Инстинкт выживания выгонял меня на улицу, чтоб уберечься от встреч с отцом, — я не желал его видеть и не хотел, чтоб он видел меня.

Я разрывался между тоской, которую вызывал во мне его вид, и страхом перед ним, от которого страдала моя мать и который был вызван постоянными всплесками агрессии отца по любому поводу, особенно во время приема пищи: из-за моей жадности, моих высказываний, возмущавших его, моей халатности в отношении учебы или просто от одного моего вида. Мы с ним испытывали сходные чувства: взаимную антипатию, злость, нетерпимость друг к другу.
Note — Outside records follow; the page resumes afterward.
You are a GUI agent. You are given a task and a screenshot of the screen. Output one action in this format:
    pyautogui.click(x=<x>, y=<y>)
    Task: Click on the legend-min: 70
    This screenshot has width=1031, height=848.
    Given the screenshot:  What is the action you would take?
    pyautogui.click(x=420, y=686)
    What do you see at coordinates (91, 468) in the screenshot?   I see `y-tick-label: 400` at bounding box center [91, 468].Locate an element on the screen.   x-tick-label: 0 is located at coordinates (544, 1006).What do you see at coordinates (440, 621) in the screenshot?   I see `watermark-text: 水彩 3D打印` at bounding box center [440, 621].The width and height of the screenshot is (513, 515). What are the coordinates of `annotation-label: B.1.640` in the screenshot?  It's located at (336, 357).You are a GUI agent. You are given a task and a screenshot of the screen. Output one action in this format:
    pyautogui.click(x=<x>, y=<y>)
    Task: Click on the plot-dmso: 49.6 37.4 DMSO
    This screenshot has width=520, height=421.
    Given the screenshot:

Когда я не мог сдержаться, бежал к матери с жалобами. «Зачем ты привезла меня сюда?» — это был излюбленный мой упрек. Я не получал ответа, а тот, который она предлагала, меня не устраивал: «Он так ведет себя, чтоб ты тоже когда-нибудь смог стать отцом».

Когда родился мой брат Родольфо, семейное обожание, мое в том числе, стало полностью направлено на него — я делал все, чтоб защитить его. Я превратился в его телохранителя — он был на десять лет младше меня — и иногда я заменял ему родителей. Его присутствие немного утихомирило отцовскую враждебность ко мне, но не искоренило ее: он просто слишком был занят здоровьем брата, чтоб тратить время на меня. Позже градус напряжения снизился, но не исчез полностью, когда я стал участником молодежного сионистско-социалистического движения, пропагандирующего утопические представления о мире.

С самого первого дня в Буэнос-Айресе я с нетерпением ждал писем от родственников из Советского Союза. Я забыл родную речь и потому полностью зависел от матери, которая мне их зачитывала. На самом деле единственным нашим корреспондентом была бабушка. Мы получали ее послания раз в полгода. Сначала она писала на русском или украинском, а потом частично перешла на идиш. И я, в свою очередь, тоже отвечал ей на ломаном идиш. Напрягаться не приходилось: письма приходили все реже, а потом и вовсе перестали.